For her creative draping thesis project, she chose an origami-inspired design from John Galliano's Fall 2007 collection for Dior.

Here is the ensemble as shown on the runway.
Amanda's proposal was to make all elements depicted, including accessories.
(If i knew the photo credit, i'd cite it. If you do, please let me know.)

The dress was also featured on the cover of Surface magazine.
Amanda put a lot of research into fabric choice--she needed something that could be made to take these crisp folded shapes, and which wouldn't fray along raw cut edges. She sourced a lot of new nonwovens for industrial and athletic applications, ultimately deciding to go with an Ultrasuede.
Some discussion came up with respect to the two-tone nature of Ultrasuede back-to-front, as it's clear that in the original Galliano design, he deliberately chose a fabric with the same finish on both sides. However, I think the dual-surface adds an interesting element of depth which serves as a nice visual complement to the strong warmth of the burgundy color choice; the starkness of the grey in the original works with the single texture, while Amanda's ensemble looks like a hotblooded sister to Galliano's. (Amanda went with burgundy in order to remain within a given budget; the burgundy Ultrasuede was available at a discount compared to other shades.)

Here's the finished "look," all pieces created and modeled by Amanda Phillips.

Detail of dress front and gloves.

Detail of hat and front of bodice.
The hat is made from wired 1/4" industrial felt covered in heavy satin.
It is mounted on a band hidden under the hair.

This picture illustrates the hair/hat headdress from the back.
Amanda made the hair "bow" as an add-on hairpiece.

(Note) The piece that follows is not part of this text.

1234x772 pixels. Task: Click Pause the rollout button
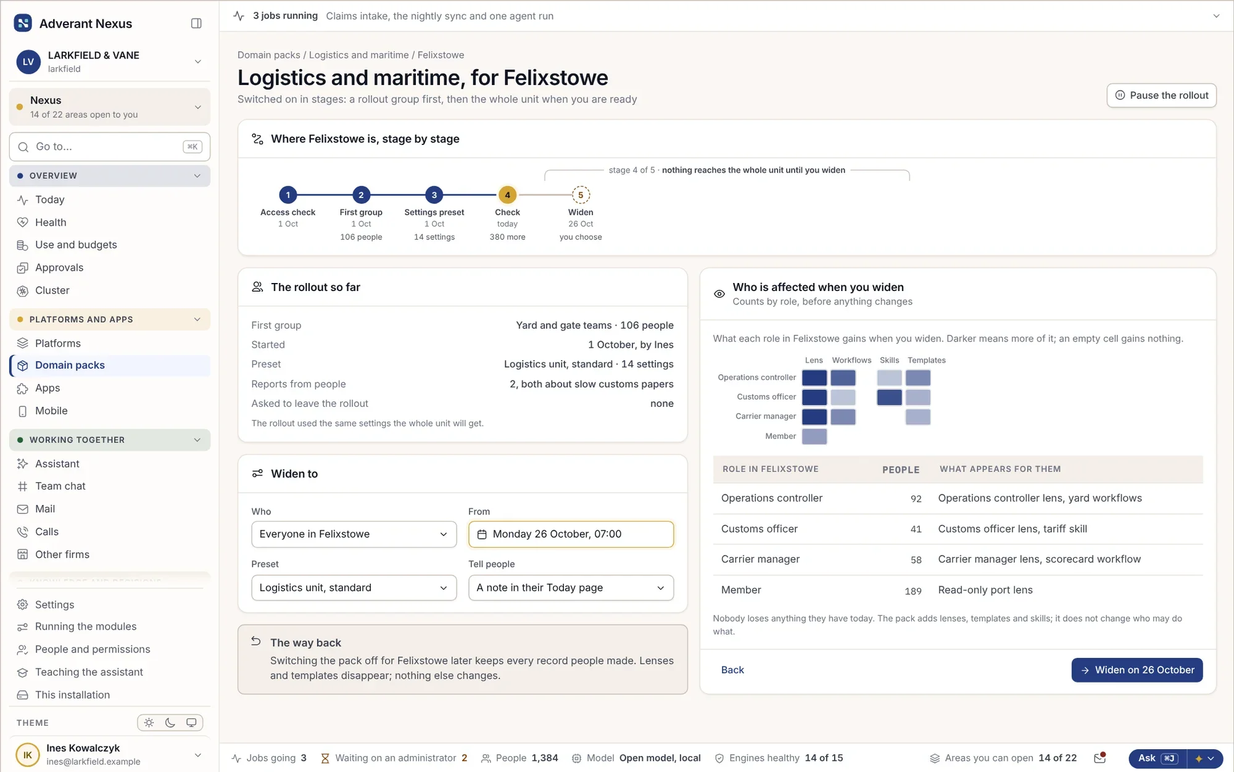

Amanda enlisted woodworker Neil Willamson to create the soles for her,
and constructed the upper and straps of the shoes herself.
She also rubberized the bottoms of the geta teeth for safety.

Side view of the shoes.
I think this is a particularly successful creative draping project, in terms of its comprehensive coverage of the many areas of Amanda's study--not only did it pose a draping challenge, but it also showcases her range of skill development in millinery and other areas of craftwork (gloves, shoes). In choosing this ensemble, she really gave herself a number of areas in which to shine, and she does exactly that with her work. I look forward to seeing how she develops as an artist as her career progresses from here on out!